Xylem is a library for easily constructing and running phylogenetic pipelines. The initial scope of Xylem is limited to method evaluation, but it could also be used for analyzing biological datasets.
Xylem works on any MPI-enabled system, and automatically schedules and distributes jobs across nodes.
The building block of a Xylem pipeline is a Task. A Task represents a transformation of input data to output data based on some parameters.
New Tasks are defined by subclassing the Task class.
A Task subclass MUST define three functions: inputs(), outputs(), and run().
-
inputs() returns a (possibly empty) list of tuples, each with type (str, type). These represent the input data for the task. The string is the name of the input, and the type is the type of the input. If the input should be a collection of items, don't use list as a type; rather, give a tuple of types, where each item can be of any of those types.
-
output() also returns a (possibly empty) list of tuples, each with type (str, type). These represent the output data for the task.
-
run() does the task. The task runs when all the input data is ready, and is provided in the dictionary self.input_data, which can be indexed by the names given in inputs().
You may also override the write(self, fname) and read(self, fname) functions. These should, respectively, write and read the self.result dictionary and are used for caching results. By default these pickle the dictionary.
Furthermore, you may override the setup function to provide non-input parameters for tasks.
There are also three flags you can set in the constructor or when you instantiate the object:
-
local (default: False): If true, the task will be run on the master processor, and will not be distributed to a worker with MPI. This is useful for quick tasks.
-
cache (default: True): If true, the output will be cached; if the cache file exists, the task will not be run and will only be read from the cache file
-
cachefile (default: ""): a path to a file used for the cache.
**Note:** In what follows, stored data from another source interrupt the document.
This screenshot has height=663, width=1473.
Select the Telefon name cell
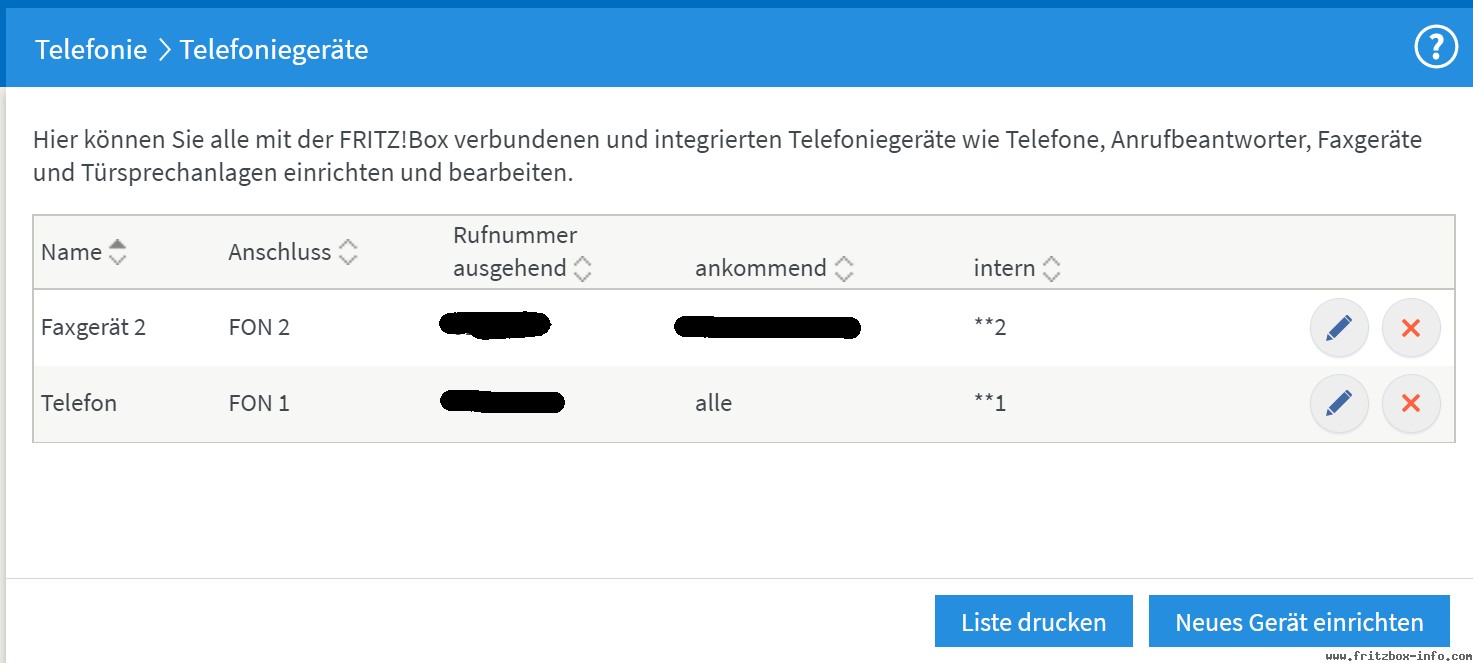pos(79,403)
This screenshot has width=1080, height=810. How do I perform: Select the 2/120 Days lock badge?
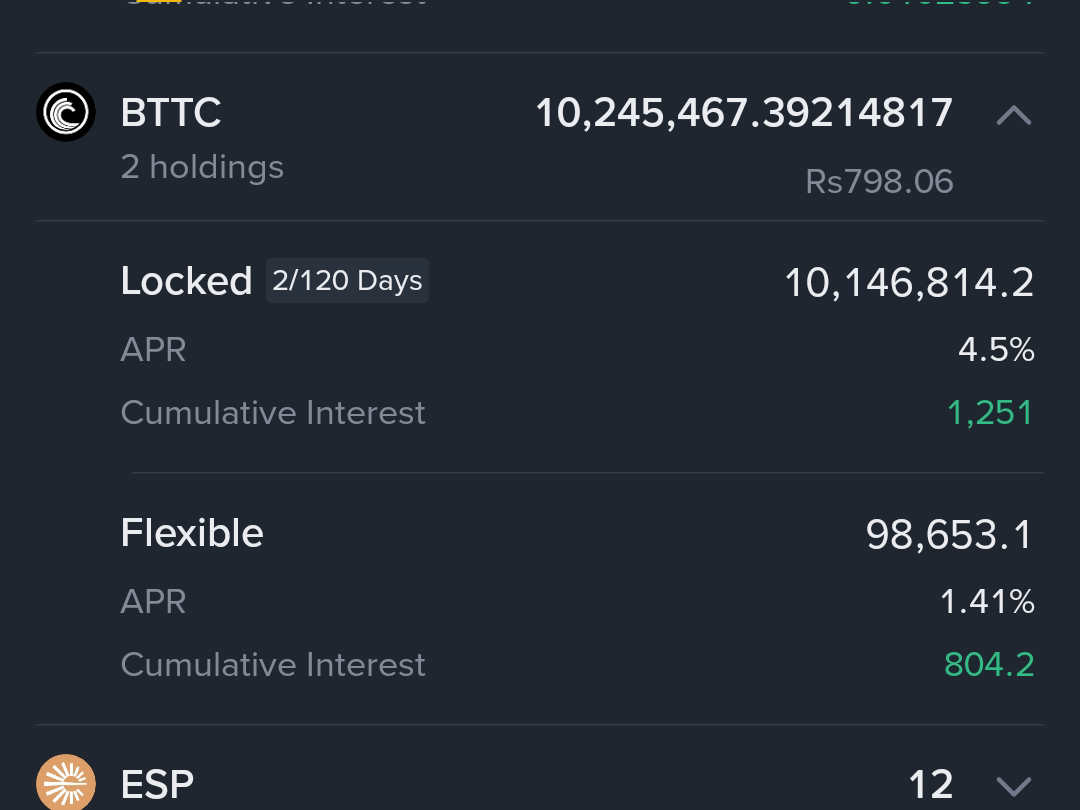coord(347,280)
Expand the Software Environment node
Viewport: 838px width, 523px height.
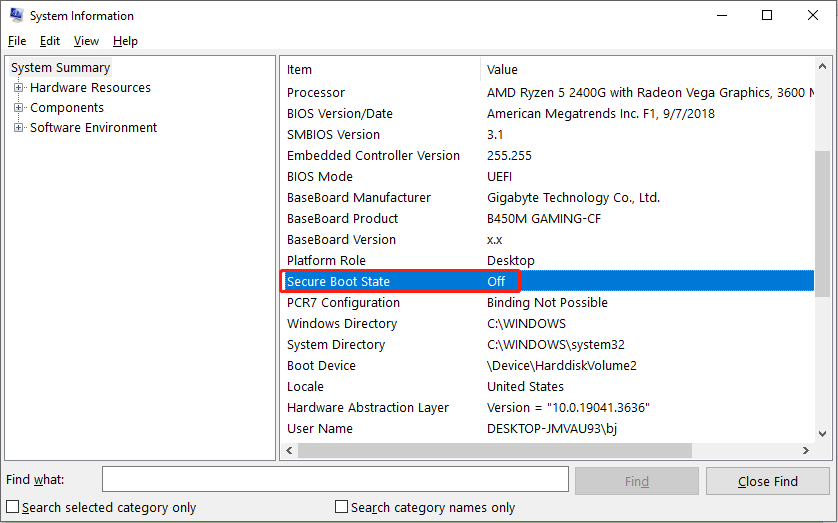click(18, 128)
Caching only happens if cache=True and cachefile is a non-empty string.
This is useful not only for the standard purposes of not unnecessarily re-running jobs, but also for running jobs on systems with limited wallclock times, like Blue Waters, effectively acting as a checkpointing system.
A pipeline is a group of tasks linked by dependencies in a directed acyclic graph (DAG).
Tasks can be added to a pipeline with Pipeline.add_task(task).
Dependencies can be added to a task using Task.require(otherTask).
Both these functions have the feature of returning the added or depending task, so if you have a pipeline pl, you can create tasks, add them to the pipeline, and add dependencies in just one line
task1 = pl.add_task(MyTask(...args...))
task2 = pl.add_task(MyOtherTask(...args...)).require(task1)
or if you want to be really fancy, describe an entire pipeline or a section of a pipeline in a single line:
pl.add_task(MyOtherTask(...args...)).require(pl.add_task(MyTask(...args...)))
but this can get hard to read so is not necessarily recommended.
A scheduler runs tasks with MPI. Users typically don't need to interact with the scheduler, but you can have multiple pipelines with the same scheduler.
When creating a scheduler, you can turn off caching globally with by setting cache=False in the constructor. You can also force disable reading from the cache, but allow new cached results to be written by setting regen=True.
Currently, the software does not check for inconsistencies in the pipeline. For example, if there are namespace collisions, there will be race conditions; if some task does not have every input as the outputs of one of the dependencies, the pipeline will never finish; if the dependency graph has cycles, the pipeline may never finish.
Sometimes, outputs of cached jobs will be loaded even if they're not necessary.